### Exercise materials ###

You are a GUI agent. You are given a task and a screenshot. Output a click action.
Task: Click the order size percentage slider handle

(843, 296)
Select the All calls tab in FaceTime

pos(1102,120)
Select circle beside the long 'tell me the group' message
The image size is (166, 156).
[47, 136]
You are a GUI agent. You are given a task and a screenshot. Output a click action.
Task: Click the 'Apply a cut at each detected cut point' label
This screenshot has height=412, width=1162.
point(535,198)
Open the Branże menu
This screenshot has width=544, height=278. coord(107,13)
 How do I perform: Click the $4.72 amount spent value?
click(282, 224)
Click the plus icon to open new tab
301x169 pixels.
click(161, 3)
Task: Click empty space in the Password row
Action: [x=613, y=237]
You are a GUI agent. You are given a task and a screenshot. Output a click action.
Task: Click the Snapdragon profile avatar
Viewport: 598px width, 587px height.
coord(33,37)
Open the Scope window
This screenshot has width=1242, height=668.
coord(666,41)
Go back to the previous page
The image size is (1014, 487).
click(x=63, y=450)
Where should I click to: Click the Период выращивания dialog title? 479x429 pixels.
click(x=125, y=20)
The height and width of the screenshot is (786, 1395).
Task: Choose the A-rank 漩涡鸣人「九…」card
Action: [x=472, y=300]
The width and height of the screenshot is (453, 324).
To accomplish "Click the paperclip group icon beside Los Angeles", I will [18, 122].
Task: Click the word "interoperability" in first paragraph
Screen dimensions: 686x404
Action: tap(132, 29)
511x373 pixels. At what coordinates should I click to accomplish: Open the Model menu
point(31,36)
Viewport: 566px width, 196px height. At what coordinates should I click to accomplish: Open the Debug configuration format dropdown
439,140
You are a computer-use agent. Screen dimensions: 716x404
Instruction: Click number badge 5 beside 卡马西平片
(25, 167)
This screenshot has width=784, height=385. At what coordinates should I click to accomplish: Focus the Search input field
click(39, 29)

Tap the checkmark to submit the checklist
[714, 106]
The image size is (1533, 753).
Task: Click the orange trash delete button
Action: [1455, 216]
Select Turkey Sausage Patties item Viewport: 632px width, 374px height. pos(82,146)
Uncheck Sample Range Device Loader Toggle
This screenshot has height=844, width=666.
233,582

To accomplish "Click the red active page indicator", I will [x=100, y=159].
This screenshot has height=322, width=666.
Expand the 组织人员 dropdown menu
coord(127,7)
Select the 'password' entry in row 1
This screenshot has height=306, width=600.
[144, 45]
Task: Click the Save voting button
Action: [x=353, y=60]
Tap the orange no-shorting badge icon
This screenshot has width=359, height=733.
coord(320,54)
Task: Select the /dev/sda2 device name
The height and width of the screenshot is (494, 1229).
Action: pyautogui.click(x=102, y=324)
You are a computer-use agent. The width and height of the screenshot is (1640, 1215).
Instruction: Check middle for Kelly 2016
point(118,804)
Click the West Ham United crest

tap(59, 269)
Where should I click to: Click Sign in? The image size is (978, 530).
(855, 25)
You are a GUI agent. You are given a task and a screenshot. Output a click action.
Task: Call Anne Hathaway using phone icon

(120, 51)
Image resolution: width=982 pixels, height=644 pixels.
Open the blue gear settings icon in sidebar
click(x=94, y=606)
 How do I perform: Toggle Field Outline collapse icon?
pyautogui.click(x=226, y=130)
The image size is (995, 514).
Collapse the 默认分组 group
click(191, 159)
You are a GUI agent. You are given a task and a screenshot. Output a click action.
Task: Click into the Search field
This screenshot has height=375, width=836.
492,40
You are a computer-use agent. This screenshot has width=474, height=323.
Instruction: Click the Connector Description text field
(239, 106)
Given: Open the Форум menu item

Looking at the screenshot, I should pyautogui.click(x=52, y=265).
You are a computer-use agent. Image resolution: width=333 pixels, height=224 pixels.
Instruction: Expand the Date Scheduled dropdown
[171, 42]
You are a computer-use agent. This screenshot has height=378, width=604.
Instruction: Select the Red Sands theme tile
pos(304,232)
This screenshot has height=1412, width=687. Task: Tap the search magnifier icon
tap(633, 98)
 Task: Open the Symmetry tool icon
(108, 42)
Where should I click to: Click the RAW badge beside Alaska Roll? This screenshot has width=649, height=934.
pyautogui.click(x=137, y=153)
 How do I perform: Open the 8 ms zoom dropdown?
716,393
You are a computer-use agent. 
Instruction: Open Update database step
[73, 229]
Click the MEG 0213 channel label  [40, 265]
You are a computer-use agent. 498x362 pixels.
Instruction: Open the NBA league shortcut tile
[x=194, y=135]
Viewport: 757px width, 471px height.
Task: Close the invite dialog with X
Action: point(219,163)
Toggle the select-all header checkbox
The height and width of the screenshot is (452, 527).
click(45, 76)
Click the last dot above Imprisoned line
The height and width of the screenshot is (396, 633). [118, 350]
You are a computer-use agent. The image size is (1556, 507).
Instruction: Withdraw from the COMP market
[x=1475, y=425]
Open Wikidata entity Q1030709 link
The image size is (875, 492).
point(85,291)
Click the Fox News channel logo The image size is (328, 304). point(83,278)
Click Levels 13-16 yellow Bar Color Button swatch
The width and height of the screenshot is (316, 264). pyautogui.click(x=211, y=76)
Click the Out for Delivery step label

###

■ Task directions:
Scan the entries above, and wherever a line holds the string "will", copy it.

■ Written answer:
To accomplish "Click the paperclip group icon beside Los Angeles", I will [18, 122].
To accomplish "Click the red active page indicator", I will [x=100, y=159].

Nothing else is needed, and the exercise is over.